Perhaps I pitied the Cosm because they were innocent of the knowledge of doubt? Maybe what I felt was envy that someone like Ishapur would never doubt that gods existed or that the gods cared about people in the way that people believed the gods cared.
"Ishapur, it is true: the gods chose me," I said, beginning to feel fatigued. "They chose me before I was even born on Erdos. They permitted me to keep my identity from a previous life on a different world. I am not 16 or thereabouts. I'm really eighty-seven if you add up the years from both lives.
"The gods didn't choose me, actually. What they chose was the knowledge in my head, including how to make stuff like metals from rocks or cleaning supplies from seawater. They wanted me and no one else because of the contents of my head. And I had to be a Coyn prophet to break the false dogma that only the Cosm were blessed by the gods. To give teeth to the gods' demand that slavery be abolished, I had to be born into the slave race most despised by the Cosm.
"But Ishapur, while the gods have their reasons for choosing me, I did not know I was chosen until a year ago, which was more than a year after my first revelation. For a job I didn't want and can't turn down, some advanced notice might have been nice. But I never got that from our eleven gods. Instead, I got strung along for a year like a drop spindle, thinking I could wind up the work of the revelations and get my life back. The moral of a really long story is that the gods did a bait-and-switch on me, luring me in with the gig work as a revelator but then trapping me with an unwanted lifetime contract to be a prophet."

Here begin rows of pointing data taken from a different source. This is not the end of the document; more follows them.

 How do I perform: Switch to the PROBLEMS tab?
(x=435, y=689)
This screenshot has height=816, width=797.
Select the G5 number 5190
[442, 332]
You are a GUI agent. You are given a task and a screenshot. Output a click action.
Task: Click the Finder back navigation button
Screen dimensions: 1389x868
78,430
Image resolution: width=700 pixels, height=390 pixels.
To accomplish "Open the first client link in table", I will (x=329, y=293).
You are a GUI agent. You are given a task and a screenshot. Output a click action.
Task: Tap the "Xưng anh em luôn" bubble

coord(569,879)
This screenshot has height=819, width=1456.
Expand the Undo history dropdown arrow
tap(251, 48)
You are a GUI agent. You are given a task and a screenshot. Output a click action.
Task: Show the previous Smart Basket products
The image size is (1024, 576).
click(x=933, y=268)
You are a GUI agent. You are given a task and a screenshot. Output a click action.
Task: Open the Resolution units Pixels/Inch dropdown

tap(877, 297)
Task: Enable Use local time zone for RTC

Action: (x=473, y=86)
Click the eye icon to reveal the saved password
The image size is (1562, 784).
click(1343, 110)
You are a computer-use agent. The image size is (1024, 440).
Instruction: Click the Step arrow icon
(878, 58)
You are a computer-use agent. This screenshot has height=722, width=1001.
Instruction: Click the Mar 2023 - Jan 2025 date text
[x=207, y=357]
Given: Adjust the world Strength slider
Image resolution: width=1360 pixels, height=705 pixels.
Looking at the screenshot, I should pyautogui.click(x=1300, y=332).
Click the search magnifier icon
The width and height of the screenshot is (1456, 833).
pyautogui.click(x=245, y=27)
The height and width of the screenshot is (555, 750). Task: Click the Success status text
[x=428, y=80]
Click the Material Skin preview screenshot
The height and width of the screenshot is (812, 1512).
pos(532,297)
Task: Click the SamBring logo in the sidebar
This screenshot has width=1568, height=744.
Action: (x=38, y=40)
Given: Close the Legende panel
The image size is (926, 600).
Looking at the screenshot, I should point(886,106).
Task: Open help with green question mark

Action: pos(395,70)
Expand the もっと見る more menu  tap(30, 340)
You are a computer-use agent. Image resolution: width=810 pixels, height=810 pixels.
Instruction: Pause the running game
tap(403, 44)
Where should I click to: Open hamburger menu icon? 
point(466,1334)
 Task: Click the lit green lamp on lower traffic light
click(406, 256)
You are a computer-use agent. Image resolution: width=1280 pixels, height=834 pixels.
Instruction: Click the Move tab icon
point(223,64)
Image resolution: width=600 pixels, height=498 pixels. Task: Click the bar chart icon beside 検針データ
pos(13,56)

All three Cosm in the room were gaping at me. I should probably learn how to keep my mouth shut in front of Cosm who I don't know well when discussing my life as a prophet.
"But don't the gods protect you? Veronteegan asked. "Isn't life as a prophet better than life as a slave?"
"Before I shock you poor people any further," I said, "can I ask that someone set my shoulder and my leg, please? I assume that Ishapur will not attempt to murder me a second time today. Then, once the bones are set and splinted, I'd be happy to tell you my story."
The rest of the day followed what I proposed. A greatly chastened Ishapur healed the breaks in my shoulder and leg. Then, I related the story of my two lives to my Cosm hosts. We talked all afternoon until I fell asleep without meaning to.